- **EXERCISE PROMPT**: Reproduce each of the following entries character for character, keeping every line as it stands.

- **DATA FOR THE TASK**:
※ ※ ※
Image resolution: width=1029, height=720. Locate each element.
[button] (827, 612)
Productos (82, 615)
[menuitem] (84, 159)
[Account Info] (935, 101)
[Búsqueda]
※ ※ ※
- **RESULT OF THE EXERCISE**:
Image resolution: width=1029, height=720. Locate each element.
[button] (827, 612)
Productos (82, 615)
[menuitem] (84, 159)
[Account Info] (935, 101)
[Búsqueda]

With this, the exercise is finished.